┌──

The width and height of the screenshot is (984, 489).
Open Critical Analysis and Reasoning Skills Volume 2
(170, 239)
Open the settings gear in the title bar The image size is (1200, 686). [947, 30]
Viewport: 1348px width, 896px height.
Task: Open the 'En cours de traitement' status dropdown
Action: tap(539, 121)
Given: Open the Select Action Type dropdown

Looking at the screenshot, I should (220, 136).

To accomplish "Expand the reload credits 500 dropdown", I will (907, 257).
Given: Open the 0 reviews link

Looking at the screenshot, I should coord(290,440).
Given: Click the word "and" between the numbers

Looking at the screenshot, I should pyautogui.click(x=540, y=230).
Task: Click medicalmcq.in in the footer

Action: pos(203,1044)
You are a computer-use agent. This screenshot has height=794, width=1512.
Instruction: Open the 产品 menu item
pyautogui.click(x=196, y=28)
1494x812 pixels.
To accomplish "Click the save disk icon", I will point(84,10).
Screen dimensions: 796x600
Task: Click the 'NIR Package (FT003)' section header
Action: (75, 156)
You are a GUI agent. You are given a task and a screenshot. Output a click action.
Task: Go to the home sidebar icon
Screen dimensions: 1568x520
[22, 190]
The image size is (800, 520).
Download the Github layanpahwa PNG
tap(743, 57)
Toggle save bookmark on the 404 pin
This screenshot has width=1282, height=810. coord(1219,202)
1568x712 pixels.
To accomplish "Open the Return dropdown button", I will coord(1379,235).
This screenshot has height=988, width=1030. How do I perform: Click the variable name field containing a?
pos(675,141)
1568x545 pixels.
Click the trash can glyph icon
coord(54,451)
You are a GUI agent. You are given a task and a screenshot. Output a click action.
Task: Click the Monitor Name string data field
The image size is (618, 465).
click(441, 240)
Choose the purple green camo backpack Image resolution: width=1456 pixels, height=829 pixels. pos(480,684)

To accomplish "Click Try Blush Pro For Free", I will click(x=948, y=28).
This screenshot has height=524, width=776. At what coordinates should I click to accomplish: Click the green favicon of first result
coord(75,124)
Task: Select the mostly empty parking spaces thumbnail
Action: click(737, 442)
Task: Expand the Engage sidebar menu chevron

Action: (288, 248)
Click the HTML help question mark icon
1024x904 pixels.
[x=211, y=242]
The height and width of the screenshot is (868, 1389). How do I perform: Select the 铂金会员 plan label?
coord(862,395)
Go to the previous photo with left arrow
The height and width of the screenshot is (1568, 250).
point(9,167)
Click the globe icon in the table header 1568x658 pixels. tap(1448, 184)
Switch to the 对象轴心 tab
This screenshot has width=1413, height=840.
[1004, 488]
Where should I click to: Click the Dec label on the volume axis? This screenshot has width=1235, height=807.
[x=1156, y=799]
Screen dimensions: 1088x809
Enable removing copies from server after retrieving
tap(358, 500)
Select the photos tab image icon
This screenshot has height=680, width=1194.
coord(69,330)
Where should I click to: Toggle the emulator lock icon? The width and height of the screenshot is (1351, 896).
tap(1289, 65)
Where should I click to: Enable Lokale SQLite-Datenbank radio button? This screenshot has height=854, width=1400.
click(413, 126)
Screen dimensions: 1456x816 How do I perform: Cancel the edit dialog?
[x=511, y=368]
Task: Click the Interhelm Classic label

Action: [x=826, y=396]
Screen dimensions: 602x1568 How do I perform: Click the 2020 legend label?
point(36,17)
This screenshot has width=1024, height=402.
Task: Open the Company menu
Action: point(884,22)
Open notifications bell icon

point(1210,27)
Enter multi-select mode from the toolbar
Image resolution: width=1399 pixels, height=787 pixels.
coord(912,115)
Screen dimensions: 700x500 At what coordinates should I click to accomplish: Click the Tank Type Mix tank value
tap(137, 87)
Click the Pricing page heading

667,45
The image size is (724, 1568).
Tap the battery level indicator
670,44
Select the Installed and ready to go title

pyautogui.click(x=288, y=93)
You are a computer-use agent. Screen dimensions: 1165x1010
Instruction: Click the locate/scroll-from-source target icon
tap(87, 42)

└──

Task to complete: Rewrite the entries starting at the line that contains "1568x545 pixels." and ending at the line that contains "will click(x=948, y=28).", with "trash can" replaced by "garbage bin" and everything else left as is.

Output of the exercise:
1568x545 pixels.
Click the garbage bin glyph icon
coord(54,451)
You are a GUI agent. You are given a task and a screenshot. Output a click action.
Task: Click the Monitor Name string data field
The image size is (618, 465).
click(441, 240)
Choose the purple green camo backpack Image resolution: width=1456 pixels, height=829 pixels. pos(480,684)

To accomplish "Click Try Blush Pro For Free", I will click(x=948, y=28).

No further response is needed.